The species–area relationship (SAR) describes the increase in species numbers with increasing area and is often referred to as one of ecology's few genuine laws. Different (mathematical) regression models can be fitted to species–area data to generate a species–area curve. The power model, S = cAz, is the most commonly used, but more than 20 models have been proposed. Community ecologists of the early nineteenth century were the first to propose a mathematical model. Subsequently, the SAR has become an important part of biogeography, macroecology and conservation. Two main types of SARs are described: those generated from sample areas (mainlands) and those generated from isolates (islands), more or less isolated from each other. There are many applications of the SAR: to identify, explain and compare patterns in nature, to extrapolate (upscale) species numbers and to forecast changes in species numbers – for example extinctions from habitat loss.

Key Concepts

  • Species‐area curves result from graphing the model, typically either the power model or the logarithmic model, fitted to species‐area data.
  • Isolate species–area relationships (iSARs) result from a comparison of the number of species on oceanic islands or other types of isolates, for example mountain tops (‘sky islands’) or forest remnants.
  • Sample‐area species–area relationships (saSARs) result by accumulating the number of species when adding new, typically continuous, sample areas (or increase the surveyed area) on mainlands (also referred to as ‘mainland SARs’).
  • Nested sampling areas are spatially organised so that each smaller area is completely contained within the next area, larger than the previous.
  • The z‐value is the exponent of the power‐law SAR and the most preferred SAR measurement. It is often described as the ‘slope’, because it becomes the slope in log–log space, although in reality, z is the rate at which the species–area curve decelerates.
  • Self‐similarity (or scale invariance), resulting if the species–area relationship is power law, causes the same proportional (or percentage) increase in species number for each doubling of area size. The z‐value controls this proportion.
  • Minimum‐area effects (MAEs) result from resource restrictions, when the isolate (or island) becomes too small to sustain viable populations of some species.
  • The equilibrium theory of island biogeography was proposed by MacArthur and Wilson in 1967 to explain species richness of oceanic islands, and also applies to other isolates.

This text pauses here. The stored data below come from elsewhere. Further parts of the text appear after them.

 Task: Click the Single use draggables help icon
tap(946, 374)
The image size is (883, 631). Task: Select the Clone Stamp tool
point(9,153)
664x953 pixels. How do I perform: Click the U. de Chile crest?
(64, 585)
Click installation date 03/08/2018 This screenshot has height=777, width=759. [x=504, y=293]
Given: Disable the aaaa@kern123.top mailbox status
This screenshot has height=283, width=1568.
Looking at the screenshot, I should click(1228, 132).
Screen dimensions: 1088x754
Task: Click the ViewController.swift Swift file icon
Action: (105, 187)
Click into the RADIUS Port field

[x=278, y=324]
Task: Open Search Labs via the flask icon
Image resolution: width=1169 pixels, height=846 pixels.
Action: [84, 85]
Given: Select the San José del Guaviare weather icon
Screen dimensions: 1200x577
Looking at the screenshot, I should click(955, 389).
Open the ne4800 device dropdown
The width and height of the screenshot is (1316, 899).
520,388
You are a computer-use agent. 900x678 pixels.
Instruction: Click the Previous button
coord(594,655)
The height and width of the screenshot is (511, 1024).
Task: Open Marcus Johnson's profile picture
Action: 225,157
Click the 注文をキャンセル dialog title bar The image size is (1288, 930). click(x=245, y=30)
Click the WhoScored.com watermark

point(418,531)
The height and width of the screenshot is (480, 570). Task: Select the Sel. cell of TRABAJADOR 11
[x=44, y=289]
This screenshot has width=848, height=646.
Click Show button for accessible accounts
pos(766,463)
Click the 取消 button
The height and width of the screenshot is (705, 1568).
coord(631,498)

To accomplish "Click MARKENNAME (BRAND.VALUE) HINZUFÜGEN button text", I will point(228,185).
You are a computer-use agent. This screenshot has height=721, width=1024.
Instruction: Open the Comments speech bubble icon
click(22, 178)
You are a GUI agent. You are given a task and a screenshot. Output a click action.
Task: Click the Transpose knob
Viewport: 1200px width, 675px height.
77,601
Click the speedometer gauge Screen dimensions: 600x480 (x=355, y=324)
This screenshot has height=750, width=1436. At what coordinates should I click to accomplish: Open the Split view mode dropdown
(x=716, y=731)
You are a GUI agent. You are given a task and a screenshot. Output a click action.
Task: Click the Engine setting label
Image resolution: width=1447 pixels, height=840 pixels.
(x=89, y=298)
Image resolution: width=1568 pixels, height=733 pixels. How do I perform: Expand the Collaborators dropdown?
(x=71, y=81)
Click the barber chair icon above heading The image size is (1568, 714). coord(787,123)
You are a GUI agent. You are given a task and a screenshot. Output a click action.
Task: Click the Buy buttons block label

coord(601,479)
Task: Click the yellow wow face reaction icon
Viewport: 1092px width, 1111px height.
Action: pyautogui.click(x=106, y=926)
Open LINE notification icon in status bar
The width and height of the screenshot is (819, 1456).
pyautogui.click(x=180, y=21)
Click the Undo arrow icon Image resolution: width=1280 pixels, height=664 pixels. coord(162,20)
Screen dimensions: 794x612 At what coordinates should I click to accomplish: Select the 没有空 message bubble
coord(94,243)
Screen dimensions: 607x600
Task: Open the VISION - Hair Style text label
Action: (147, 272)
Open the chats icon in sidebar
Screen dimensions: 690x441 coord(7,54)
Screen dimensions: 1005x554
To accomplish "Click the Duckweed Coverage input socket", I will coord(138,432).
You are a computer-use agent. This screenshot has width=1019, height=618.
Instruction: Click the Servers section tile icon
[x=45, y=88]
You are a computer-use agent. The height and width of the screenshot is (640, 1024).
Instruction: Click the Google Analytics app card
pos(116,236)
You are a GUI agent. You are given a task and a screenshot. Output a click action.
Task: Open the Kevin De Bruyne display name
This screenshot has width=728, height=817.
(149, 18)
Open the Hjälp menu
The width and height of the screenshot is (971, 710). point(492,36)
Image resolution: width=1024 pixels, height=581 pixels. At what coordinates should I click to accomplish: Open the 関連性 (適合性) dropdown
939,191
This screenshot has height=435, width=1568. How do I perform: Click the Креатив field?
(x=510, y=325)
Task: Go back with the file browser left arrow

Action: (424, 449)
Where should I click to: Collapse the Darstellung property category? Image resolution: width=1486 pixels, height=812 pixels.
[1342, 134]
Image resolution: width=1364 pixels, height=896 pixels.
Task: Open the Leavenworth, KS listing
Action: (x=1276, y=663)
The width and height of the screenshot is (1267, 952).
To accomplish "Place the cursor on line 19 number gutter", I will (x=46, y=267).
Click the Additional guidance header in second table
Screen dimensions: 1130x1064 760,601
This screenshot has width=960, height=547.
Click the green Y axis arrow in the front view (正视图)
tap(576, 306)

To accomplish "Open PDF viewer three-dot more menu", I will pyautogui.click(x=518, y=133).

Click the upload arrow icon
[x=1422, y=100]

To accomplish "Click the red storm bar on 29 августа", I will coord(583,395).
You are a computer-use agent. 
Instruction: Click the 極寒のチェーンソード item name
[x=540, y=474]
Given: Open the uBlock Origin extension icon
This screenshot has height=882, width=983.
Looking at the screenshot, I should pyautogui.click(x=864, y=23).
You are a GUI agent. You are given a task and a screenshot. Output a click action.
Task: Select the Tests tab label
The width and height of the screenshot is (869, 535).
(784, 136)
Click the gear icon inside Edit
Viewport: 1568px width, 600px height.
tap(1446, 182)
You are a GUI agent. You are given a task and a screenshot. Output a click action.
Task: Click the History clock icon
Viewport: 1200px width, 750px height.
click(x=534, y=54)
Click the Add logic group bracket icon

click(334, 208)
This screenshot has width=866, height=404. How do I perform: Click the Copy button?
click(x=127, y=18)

Keywords: species diversity; species area; sample area; isolate; island biogeography; community ecology; power law; z‐value; species extinction; extrapolation

Figure 1. Species–area relationships (SARs) in log–log space, where power‐law SARs become straight lines and logarithmic SARs become convex. We see that one of Gleason's data sets is power law, contrary to his claims. The data points from Gleason's ‘scattered’ (continuous) sample areas fits the logarithmic model, and the data points from the continuous (nested) sample areas fit the power model.
Figure 2. (a) The expected difference between the curve shapes of sample‐area (mainland) and isolate (island) SARs. Islands and other isolates typically have fewer species than same‐size sample areas, because of minimum‐area effects (represented by grey shading). (b) The two processes of species extinction from habitat loss: (1) the original number of species, (2) the number after the immediate extinctions from decreased area and (3) the number after relaxation of species numbers down to equilibrium.
Figure 3. (a) The P2‐model fitted in transformed (log–log) space to Deshaye and Morisset's (1988) data of plants on Canadian island (Richmond Gulf). This SAR is distinctly sigmoid (though convex upward in log–log space, wherefore the inflection point is indicated), and the sigmoid P2‐model fits better than for example the convex power model. (b) Illustration of how log‐transforming the dependent variable (S) can affect the shape of the fitted SAR, based on Wright's data from the West Indies. The unbroken species–area curve is fitted with log S and the dashed line with (untransformed) S.
Figure 4. (a) The expected variation of the z‐value (slope in log–log space) between small (local), provincial (regional) and interprovincial (continental) scales to form a triphasic sample‐area SAR. From Preston's original bird data set. (b) A logarithmic breakpoint regression fitted to Nierings data on plants of the Kapingamaringi Atoll, illustrating how researchers have chosen to identify what is called the small‐island effect. Note that the curve in (b) is plotted in log‐linear space (whereas the curves in (a) are plotted in log–log space).
Figure 5. (a) The differences between power‐law species–area curves (plotted in log–log space) for birds (open squares and dashed lines) and reptiles (filled circles and unbroken line), recalculated from Wright's data of the West Indies. (b) The difference between mainland (filled squares and dashed line) and island (open circles and unbroken line) power‐law species–area curves, calculated from Heaney's data for mammalians in parts of Central Asia.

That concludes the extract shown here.